Donnerstag, 31. August 2017

Die Gabe der Könige von Robin Hobb



Klappentext

Fitz ist ein Bastard, der Sohn eines Prinzen und eines Bauernmädchens. Doch schon in jungen Jahren nimmt ihn der König in seine Dienste. Noch ahnt Fitz nicht, was er für seine Treue aufgeben muss – seine Ehre, seine Liebe, sogar sein Leben! Denn die Intrigen bei Hofe sind mannigfaltig, und Fitz kann seine Augen nicht vor dem drohenden Unheil verschließen, das dem Reich droht. Doch da befiehlt ihm der König, genau das zu tun. Fitz muss sich entscheiden: Wird er gehorchen oder seinem eigenen Gewissen folgen?

Infos zum Buch

Erschienen: 2017
Übersetzt: von Eva Bauche-Eppers
Seiten: 608
ISBN: 978-3-7645-3183-6
Verlag: Penhaligon
Preis: 15,00 Euro

Dieses Buch ist schon unter anderen Namen erschienen. 
Der Adept des Assassinen im Bastei Lübbe Verlag
Der Weitseher im Heyne Verlag

Meine Meinung

Manchmal hat man so Bücher, da schreckt ein alleine die Seitenzahl eines Buches ab und man denkt sich 'da werde ich so lange dran sitzen und wie soll ich das den schaffen'. Bis man sich dann dazu durchringen kann das Buch zur Hand zu nehmen, braucht es bei mir immer ein bisschen Überwindung. 

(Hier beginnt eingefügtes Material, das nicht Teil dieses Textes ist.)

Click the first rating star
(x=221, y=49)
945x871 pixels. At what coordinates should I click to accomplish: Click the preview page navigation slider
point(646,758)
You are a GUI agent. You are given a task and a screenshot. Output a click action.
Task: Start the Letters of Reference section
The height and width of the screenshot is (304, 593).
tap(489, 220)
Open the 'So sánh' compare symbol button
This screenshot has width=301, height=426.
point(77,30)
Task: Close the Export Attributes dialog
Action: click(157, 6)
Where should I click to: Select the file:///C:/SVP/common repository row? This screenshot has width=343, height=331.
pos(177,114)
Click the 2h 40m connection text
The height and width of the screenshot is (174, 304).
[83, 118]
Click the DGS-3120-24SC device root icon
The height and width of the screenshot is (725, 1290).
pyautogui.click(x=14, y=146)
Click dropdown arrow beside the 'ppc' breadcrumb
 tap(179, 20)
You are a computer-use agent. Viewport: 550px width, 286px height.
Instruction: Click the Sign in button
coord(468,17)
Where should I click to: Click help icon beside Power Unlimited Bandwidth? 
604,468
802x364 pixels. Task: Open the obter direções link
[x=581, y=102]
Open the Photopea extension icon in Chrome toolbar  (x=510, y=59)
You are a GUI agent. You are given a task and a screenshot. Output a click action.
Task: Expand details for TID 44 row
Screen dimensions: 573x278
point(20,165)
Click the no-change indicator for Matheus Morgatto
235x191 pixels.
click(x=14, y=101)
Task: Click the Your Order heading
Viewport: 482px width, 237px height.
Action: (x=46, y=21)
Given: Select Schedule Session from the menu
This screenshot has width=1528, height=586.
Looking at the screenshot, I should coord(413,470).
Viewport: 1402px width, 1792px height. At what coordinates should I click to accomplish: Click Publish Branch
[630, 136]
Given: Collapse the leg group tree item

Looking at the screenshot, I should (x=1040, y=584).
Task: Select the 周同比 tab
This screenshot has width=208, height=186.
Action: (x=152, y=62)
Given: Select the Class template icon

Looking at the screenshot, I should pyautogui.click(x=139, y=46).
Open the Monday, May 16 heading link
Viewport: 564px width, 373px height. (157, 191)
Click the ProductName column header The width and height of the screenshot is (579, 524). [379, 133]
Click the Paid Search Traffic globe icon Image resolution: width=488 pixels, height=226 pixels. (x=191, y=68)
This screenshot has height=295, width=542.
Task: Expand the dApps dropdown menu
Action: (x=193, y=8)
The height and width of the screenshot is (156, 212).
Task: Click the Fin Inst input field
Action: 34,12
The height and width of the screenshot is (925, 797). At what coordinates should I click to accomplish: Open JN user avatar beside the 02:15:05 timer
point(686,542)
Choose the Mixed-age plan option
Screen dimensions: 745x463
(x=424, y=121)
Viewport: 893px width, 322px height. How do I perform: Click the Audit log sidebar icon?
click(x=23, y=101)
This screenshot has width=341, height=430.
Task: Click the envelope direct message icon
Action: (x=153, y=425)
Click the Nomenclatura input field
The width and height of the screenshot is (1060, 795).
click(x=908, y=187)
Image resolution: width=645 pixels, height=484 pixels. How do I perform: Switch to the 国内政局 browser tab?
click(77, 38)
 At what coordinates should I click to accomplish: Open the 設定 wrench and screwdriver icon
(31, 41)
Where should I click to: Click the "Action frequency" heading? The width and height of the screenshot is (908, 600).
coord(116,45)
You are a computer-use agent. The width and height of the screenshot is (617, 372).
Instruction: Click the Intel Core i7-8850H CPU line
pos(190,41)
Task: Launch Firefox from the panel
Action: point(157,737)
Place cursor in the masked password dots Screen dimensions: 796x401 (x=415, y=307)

Wenn ich ehrlich bin, habe ich jetzt knapp 3 Woche gebraucht, um das Buch zu beenden, aber das lag weniger daran, dass es mir nicht gefallen hat, ganz im gegenteil es hat mir so gut gefallen, dass ich jedesmal wenn ich nur kurz weiter lesen wollte so in den Bann der Geschichte gezogen wurde, das es schwer fiel zur richtigen zeit wieder aufzuhören, sonder lag es viel mehr daran, dass ich einfach bis zu 10 Tag am Tag 6 Tage die Woche unterwegs war und dadurch kaum zum Lesen kam. 

Die Geschichte hat mich so begeistert, mit all den Intrigen innerhalb der Königlichen Mauern, mit den Geschehnissen dahinter. Am meisten hat mich wahrscheinlich Fitz selbst in seinen Bann gezogen, weil er so viel tut und sich so sehr anstrengt, um es anderen Recht zu machen und trotzdem die meiste zeit behandelt wird, als wäre er ein lästiges stück dreck, dass man nicht weg bekommt. 

Was ich auch total lustig fand, ist die Tatsache, dass ich total getäuscht wurde von dem Namen Robin Hobb, ich war die ganze Zeit der Meinung, dieses Buch hätte ein Mann geschrieben, dabei steckt eine Frau dahinter, was ich dann erst richtig realisiert habe, als ich am Ende des Buches angelangt war und das Foto der Autorin sah. 

Das Buch werde ich definitiv weiter empfehlen und ich freue mich schon, auf den zweiten Teil der Reihe um Fitz Chivalric Weitseher noch ein bisschen besser kennenlernen zu können und zu sehen, wie es ihm in den darauf folgenden Jahren ergangen ist.